Не стал исключением и Питер Хопкирк, который много отсылается к «Киму» и другим аналогичным, но более забытым романам. Будучи корреспондентом, Хопкирк много времени проработал в Средней Азии и на Ближнем Востоке, посещал страны, которые когда-то были полем соперничества двух империй, буквально шел по стопам тех, чьими историями вдохновлялся в юношеский период своей жизни. Не случайно, что его «Большая игра» - это прежде всего история о людях, которые: «Вопреки опасностям, главным образом со стороны враждебных племен и правителей шли по ту сторону границы, чтобы заполнять белые пятна на картах, следить за передвижениями русских и пытаться завоевать расположение недоверчивых ханов». В таком контексте можно понять Сергеева, который считал, что работе Хопкирка не хватает масштабности и научности, что она: «местами поверхностна и написана в жанре исторической беллетристики». Впрочем, книге это в ущерб не идет. Напротив, её безусловное достоинство заключается именно в литературности и легкости. Живой язык, превосходные описания: «Говорили, что их запах можно учуять даже раньше, чем послышится топот лошадиных копыт. Но и тогда было уже поздно. Через несколько мгновений проливался убийственный ливень стрел, заслонявший солнце и превращавший день в ночь»; позволяют говорить о «Большой игре», как о том с чего стоит начинать знакомство с данной темой. Тем более, что автор не стремиться свести все противоборство лишь к шпионской деятельности агентов, а пытается выявить более комплексный подход причин и целей разыгрываемой в Средней Азии партии.
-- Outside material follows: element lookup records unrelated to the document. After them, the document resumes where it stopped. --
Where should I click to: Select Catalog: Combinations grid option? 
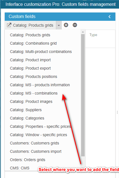click(33, 43)
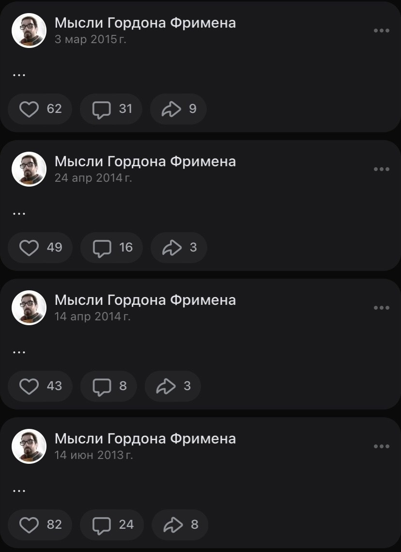The image size is (401, 552).
Task: Open more options for 14 июн 2013 post
Action: click(x=382, y=447)
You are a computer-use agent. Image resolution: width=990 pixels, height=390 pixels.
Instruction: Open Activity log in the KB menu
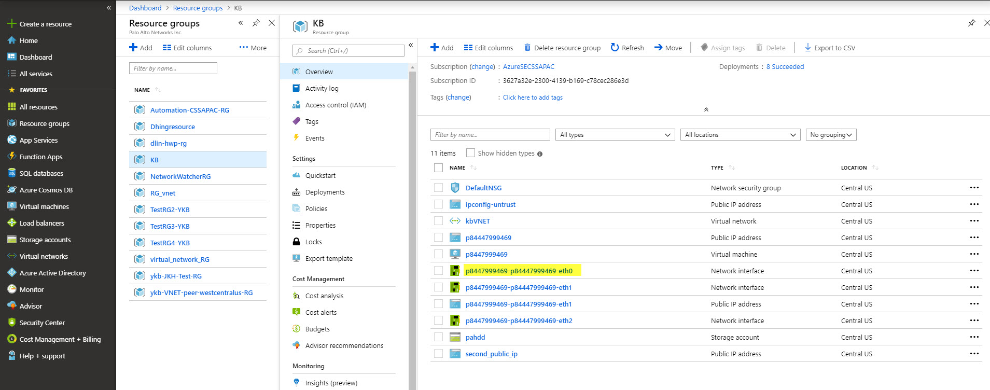(x=322, y=88)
Само соперничество, не смотря на происхождение, Хопкирк рассматривает с обеих сторон, фактически проявляя полярность исследования. Конечно Британским агентам его книга посвящена больше, но и их оппонентов нельзя считать обделенными авторским вниманием: «По возможности я в своем изложение старался передать историю через судьбы отдельных людей, принимавших участие в великой схватке империй – как с той, так и с другой стороны». При всем притом автор пытается в объективность исследования. Его работа не пронизана англофильскими или русофобскими настроениями. Обе стороны предстают благородными и жестокими, сильными и слабыми. Правда нет-нет, а маятник качнется в одну из сторон…, думаю всем нам очевидно какую. Однако не стоит забывать, что книга вышла в 1990 году, а потому её идеологическая составляющая куда более мягкая, чем она в реальности могла бы быть. К тому же, подобный упрек будет справедлив к обеим сторонам: где у Западных исследователей мы видим алчность и хищничество России, там же у Российских (Советских) исследований мы увидим алчность и хищничество Великобритании. Достаточно взять для примера того же Халфина или Штейнберга.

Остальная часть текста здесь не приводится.